**Work to complete**: Count how many lines in the records below contain the word "legend". Reply with the number only.

**Task input**:
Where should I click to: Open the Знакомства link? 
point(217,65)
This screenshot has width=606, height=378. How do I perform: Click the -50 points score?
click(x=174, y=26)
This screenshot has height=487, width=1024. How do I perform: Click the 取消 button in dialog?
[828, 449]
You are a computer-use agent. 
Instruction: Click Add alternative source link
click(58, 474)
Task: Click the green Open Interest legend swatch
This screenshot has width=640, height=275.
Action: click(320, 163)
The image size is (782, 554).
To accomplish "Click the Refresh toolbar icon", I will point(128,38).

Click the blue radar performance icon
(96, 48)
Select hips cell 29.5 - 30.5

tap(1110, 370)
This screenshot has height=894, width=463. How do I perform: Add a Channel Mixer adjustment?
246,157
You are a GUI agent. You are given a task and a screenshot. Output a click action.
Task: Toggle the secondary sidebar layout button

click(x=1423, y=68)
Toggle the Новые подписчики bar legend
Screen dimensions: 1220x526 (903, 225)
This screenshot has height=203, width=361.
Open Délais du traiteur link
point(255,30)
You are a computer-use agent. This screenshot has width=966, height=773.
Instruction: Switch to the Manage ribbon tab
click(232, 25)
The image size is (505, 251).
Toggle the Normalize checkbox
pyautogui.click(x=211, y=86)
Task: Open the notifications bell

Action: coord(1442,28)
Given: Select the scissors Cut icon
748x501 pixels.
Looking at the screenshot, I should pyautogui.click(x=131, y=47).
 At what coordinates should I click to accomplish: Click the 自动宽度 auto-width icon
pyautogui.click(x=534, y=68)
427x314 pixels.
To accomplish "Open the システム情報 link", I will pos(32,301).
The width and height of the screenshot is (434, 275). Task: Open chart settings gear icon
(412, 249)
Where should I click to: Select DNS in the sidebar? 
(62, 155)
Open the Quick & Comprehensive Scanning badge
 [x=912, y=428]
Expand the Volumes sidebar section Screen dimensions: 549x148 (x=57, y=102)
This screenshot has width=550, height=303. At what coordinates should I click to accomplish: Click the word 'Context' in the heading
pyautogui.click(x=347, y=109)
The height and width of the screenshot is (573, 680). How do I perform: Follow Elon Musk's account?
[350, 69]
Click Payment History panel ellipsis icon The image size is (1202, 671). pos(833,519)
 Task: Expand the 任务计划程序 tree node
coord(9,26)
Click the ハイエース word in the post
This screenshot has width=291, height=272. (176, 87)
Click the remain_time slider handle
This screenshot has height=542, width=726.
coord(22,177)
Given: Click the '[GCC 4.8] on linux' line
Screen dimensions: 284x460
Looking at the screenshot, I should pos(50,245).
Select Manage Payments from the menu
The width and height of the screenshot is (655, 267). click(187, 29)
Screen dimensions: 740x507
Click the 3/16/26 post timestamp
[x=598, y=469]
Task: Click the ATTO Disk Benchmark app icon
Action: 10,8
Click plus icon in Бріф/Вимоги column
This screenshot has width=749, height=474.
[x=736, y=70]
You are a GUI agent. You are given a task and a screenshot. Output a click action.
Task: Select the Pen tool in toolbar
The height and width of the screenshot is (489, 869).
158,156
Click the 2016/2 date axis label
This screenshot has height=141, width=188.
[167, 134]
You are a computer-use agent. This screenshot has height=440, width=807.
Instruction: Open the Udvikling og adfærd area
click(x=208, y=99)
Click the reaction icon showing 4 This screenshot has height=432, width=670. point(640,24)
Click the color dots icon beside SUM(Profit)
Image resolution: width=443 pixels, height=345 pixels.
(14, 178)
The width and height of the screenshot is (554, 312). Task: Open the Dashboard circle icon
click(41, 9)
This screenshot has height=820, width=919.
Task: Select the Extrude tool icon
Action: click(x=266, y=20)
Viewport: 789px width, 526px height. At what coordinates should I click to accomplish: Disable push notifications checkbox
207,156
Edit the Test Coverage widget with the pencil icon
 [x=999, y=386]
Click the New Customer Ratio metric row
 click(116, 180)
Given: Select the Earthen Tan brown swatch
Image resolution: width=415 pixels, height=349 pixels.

**Written solution**: 2